§ Task instructions
Please update the passage of the text on 3D-printed clay moulds from "In an embodiment of the invention, rebar" up to and including "with concrete material.", giving it again with "rebar" changed to "reinforcement bars".

In an embodiment of the invention, rebar is placed within regions to be filled with concrete material after the step of 3D printing clay mould walls. Similarly, if any other steel structures such as attachment points or other hardware is needed, such hardware can be inserted in the regions to be filled with concrete material.

The specification up to this point has mostly described embodiments of the invention, in which a layer of filler material is poured on top of the element after pouring both regions of concrete material and filler material. However, in further embodiments of the invention the layer of filler material is poured on the mould base first, and after curing of the layer mould walls are 3D printed on the layer of filler material. Then the first material of the group of concrete material and filler material is poured and let cure, after which the 3D printed mould walls are removed. Finally the second material of the group of concrete material and filler material is poured and let cure.

In an embodiment in which a layer of filler material is poured on the mould base, openings can be arranged by first 3D printing of those mould walls that define the desired openings in the building element before pouring of the layer. The rest of the mould walls are then printed on top of the layer of filler material after the layer has cured. The mould base can be any surface on which clay mould walls can be printed and concrete and filler materials can be poured. Figure 1 shows an example of the mould base as having side walls defining the edges of the building element being manufactured. However, that is only a non-limiting example of an embodiment of the invention. In a further embodiment of the invention, the mould base does not include side walls, and the edges of the building element are defined by 3D printed walls of clay, in the same way as edges of various regions within the building element are defined.

In an embodiment of the invention the clay scrap resulting from removed clay mould walls are collected and reused for another round of printing mold walls, as clay is a material that can be reused easily.

In many embodiments that are described in this specification the mould walls are printed out of clay. However, that is not the only possibility. In further embodiments of the invention any other materials that can be used for printing mould walls can be used. Examples of such other materials are various plastics, which are very commonly used in 3D printing. Also dissolvable filament materials are known, which would be easily removed after pouring the first material in an embodiment of the invention. Further, clay mixed with other materials such as fibres can also be used in an embodiment of the invention. A man skilled in the art knows many such materials, whereby they are not described in further detail here.

The invention has several benefits. The inventive method avoids the problems associated with 3D printing concrete or foam concrete.

Embodiments of the invention in which clay is used to print the mould walls have several benefits. Clay is easier and simpler material for 3D printing than concrete, foam concrete or various other filler materials. When printing mould walls out of clay, complicated machinery such as foam generators are not needed. Clay does not have as high a tendency to get hard or stick in the piping or the nozzle of the 3D printer as foam concrete has. Clay is also easier to clean from the piping or the nozzle of the printer than foam concrete. Clay is also suitable for printing with a smaller nozzle than which needs to be used for printing concrete or foam concrete, whereby the mold surfaces are much smoother than in solutions where the foam concrete or the concrete itself are used as 3D printing materials.

§ Record excerpts
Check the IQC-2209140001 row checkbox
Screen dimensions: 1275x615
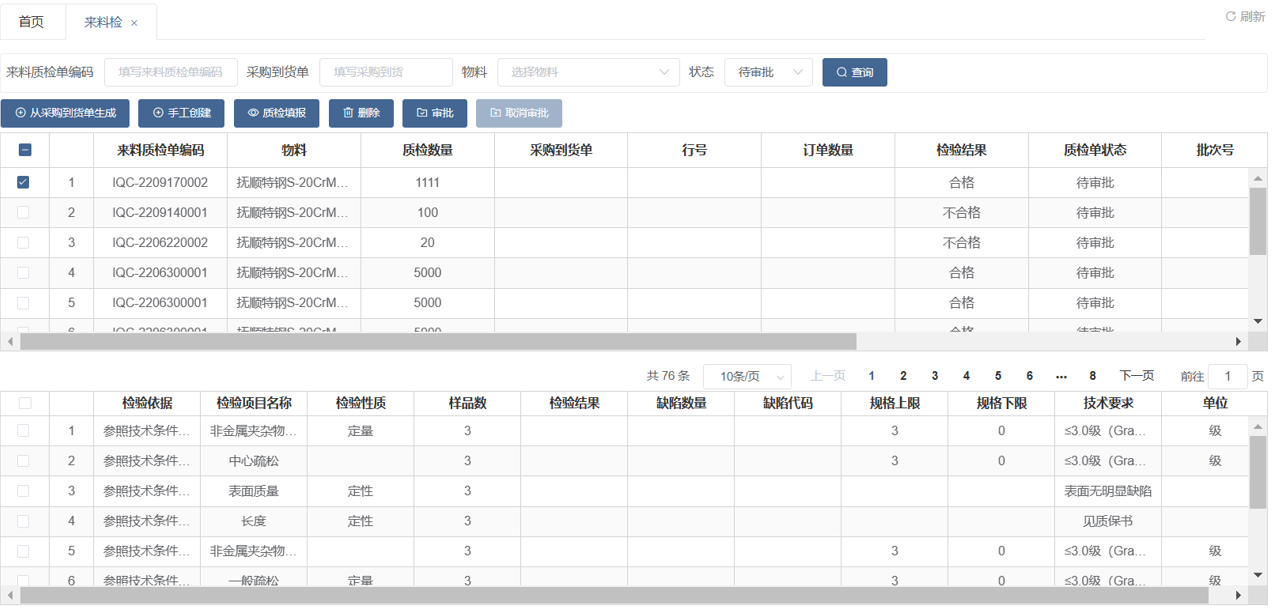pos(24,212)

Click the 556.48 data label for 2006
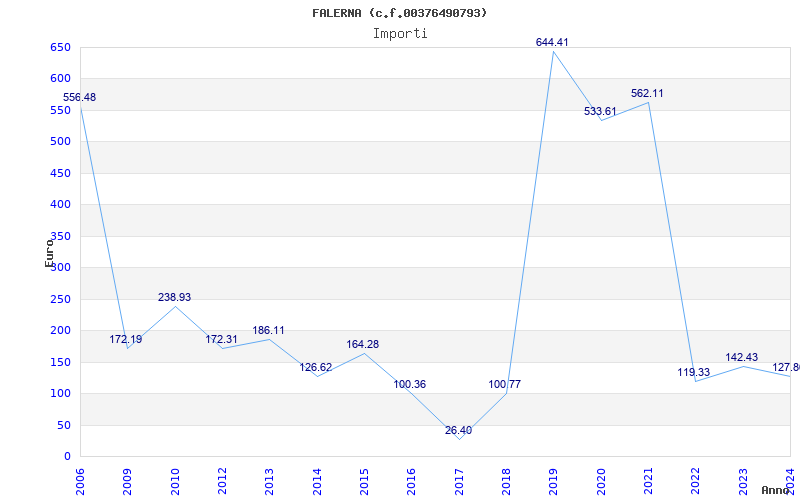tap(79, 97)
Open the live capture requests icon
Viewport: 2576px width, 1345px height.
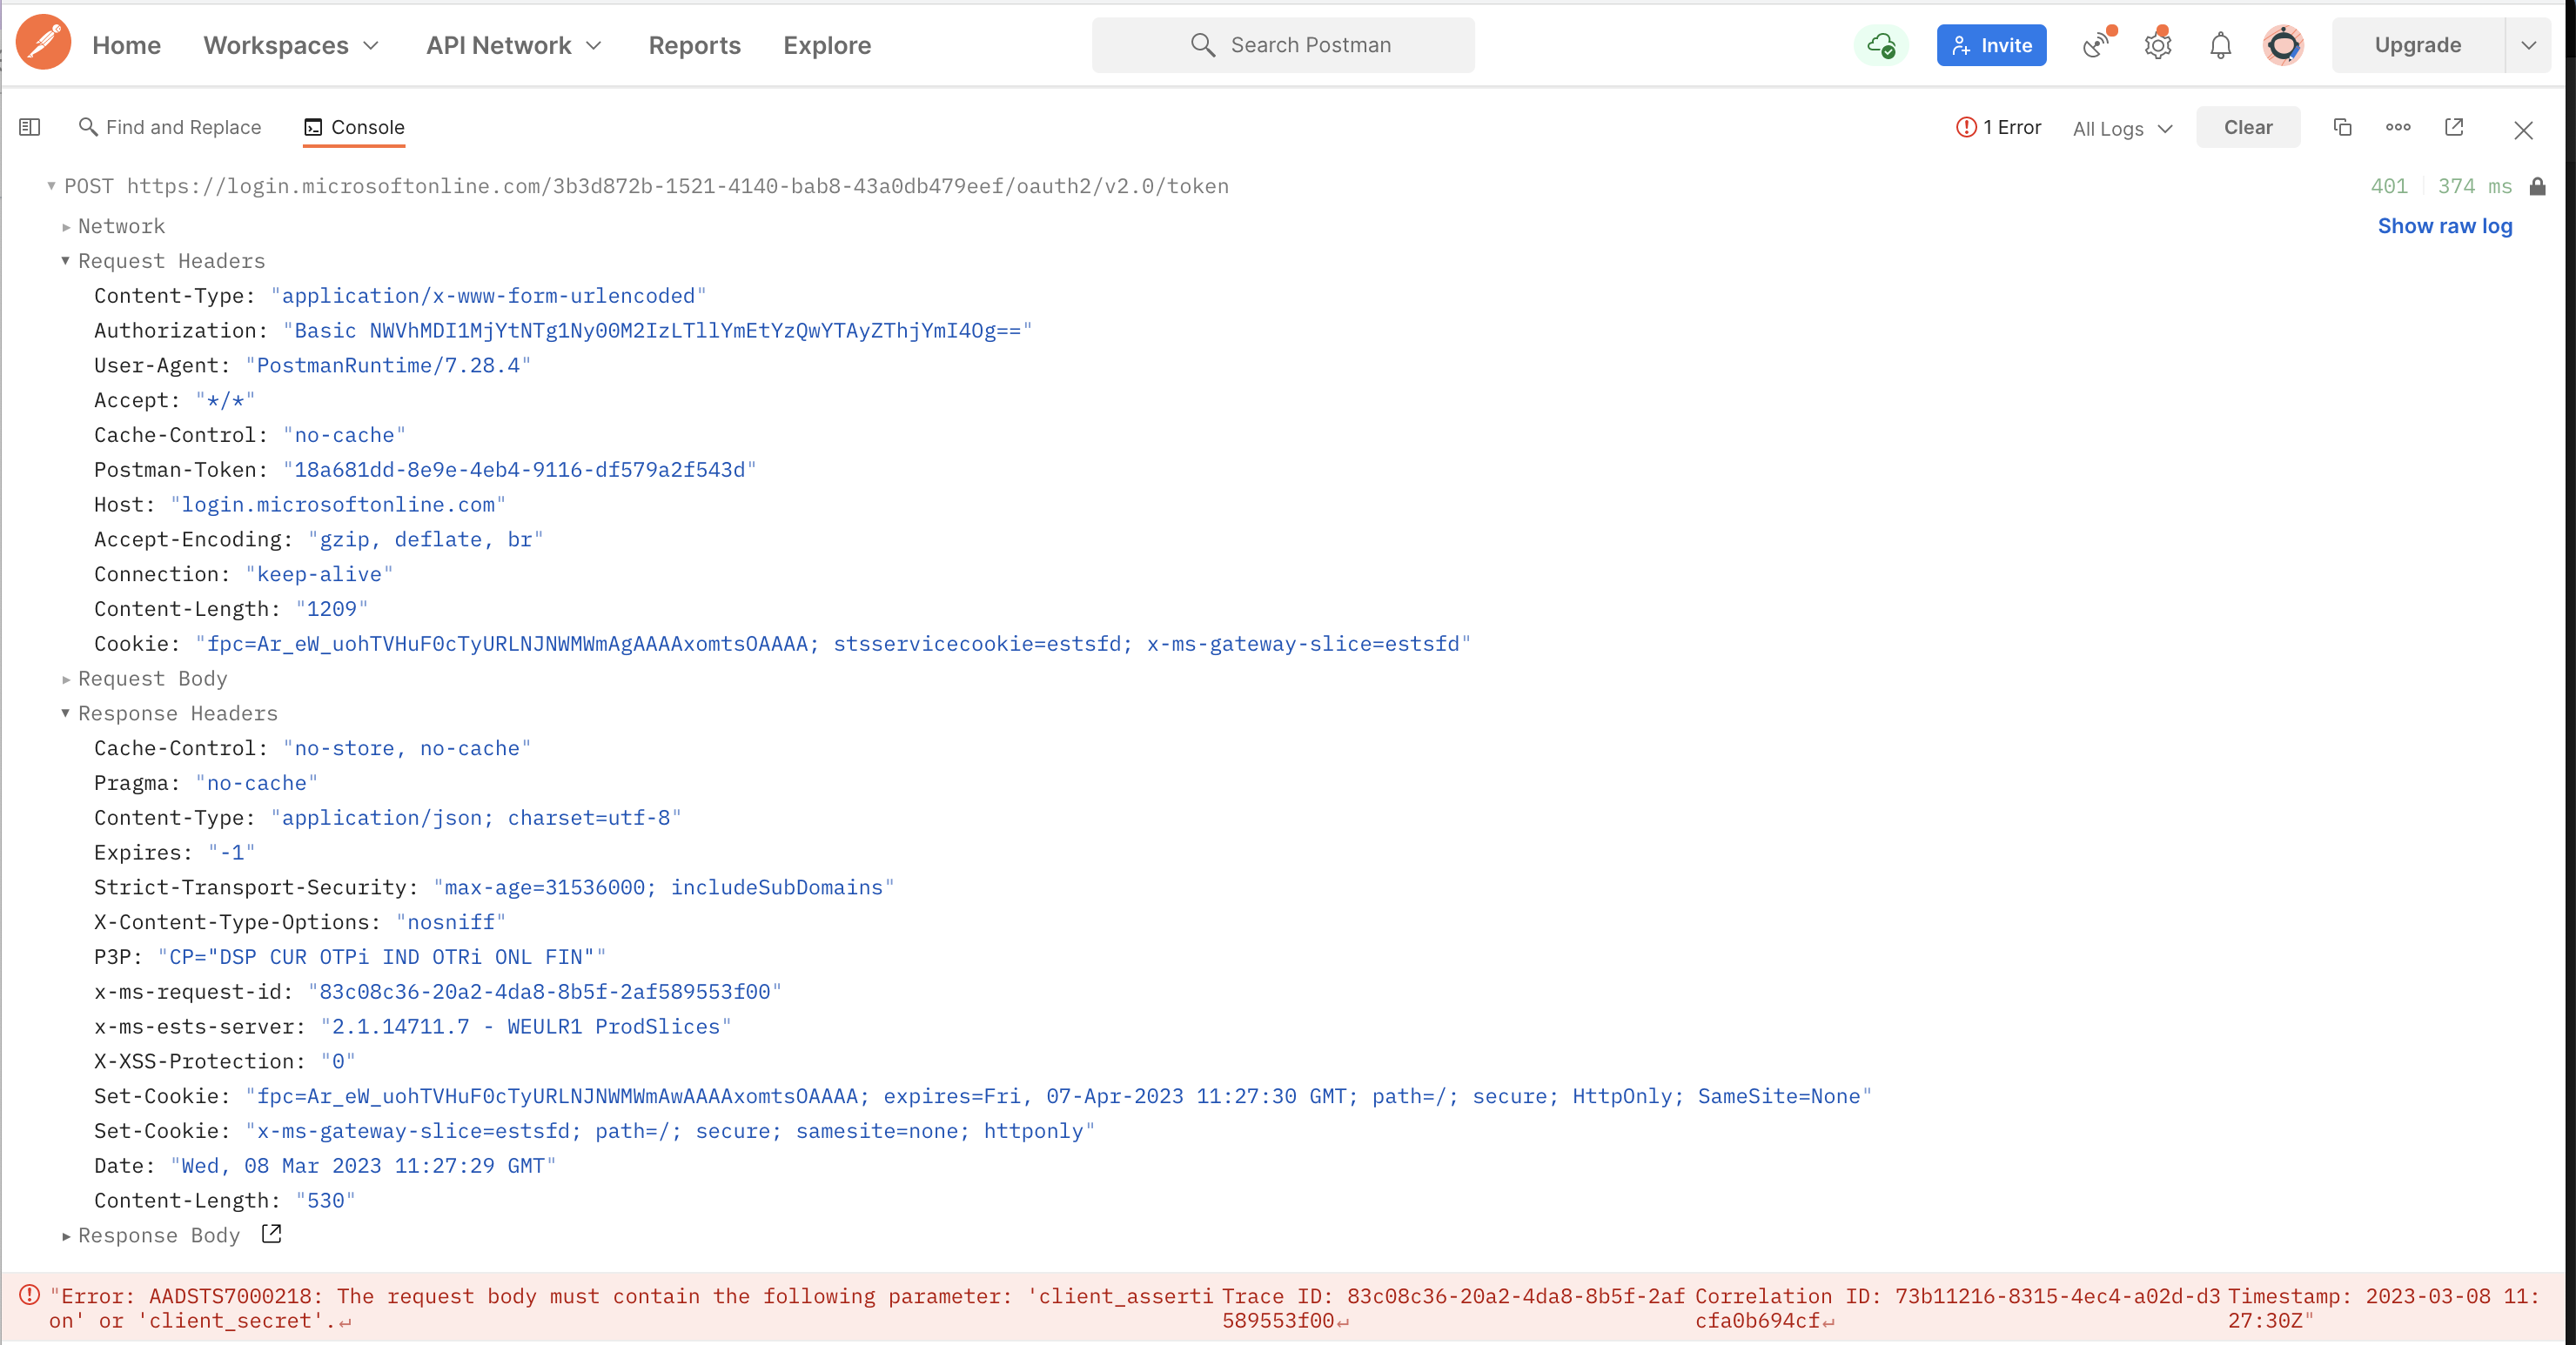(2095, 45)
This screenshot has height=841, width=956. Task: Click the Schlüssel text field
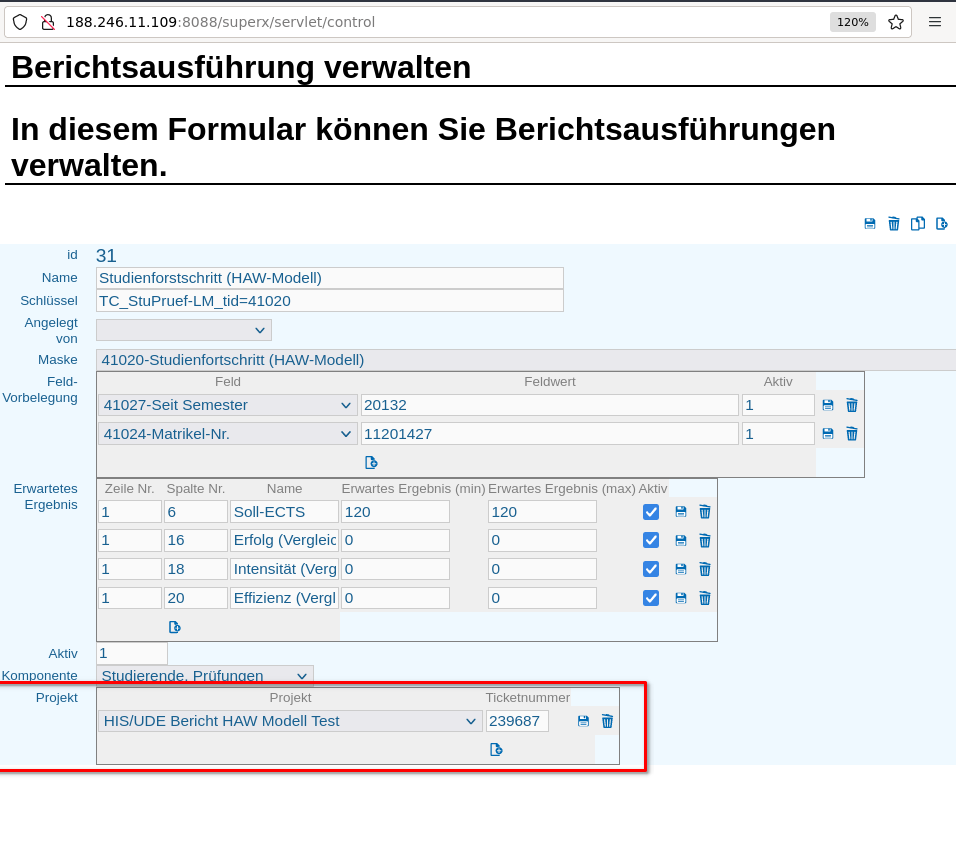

§ Answer in full
In an embodiment of the invention, reinforcement bars is placed within regions to be filled with concrete material after the step of 3D printing clay mould walls. Similarly, if any other steel structures such as attachment points or other hardware is needed, such hardware can be inserted in the regions to be filled with concrete material.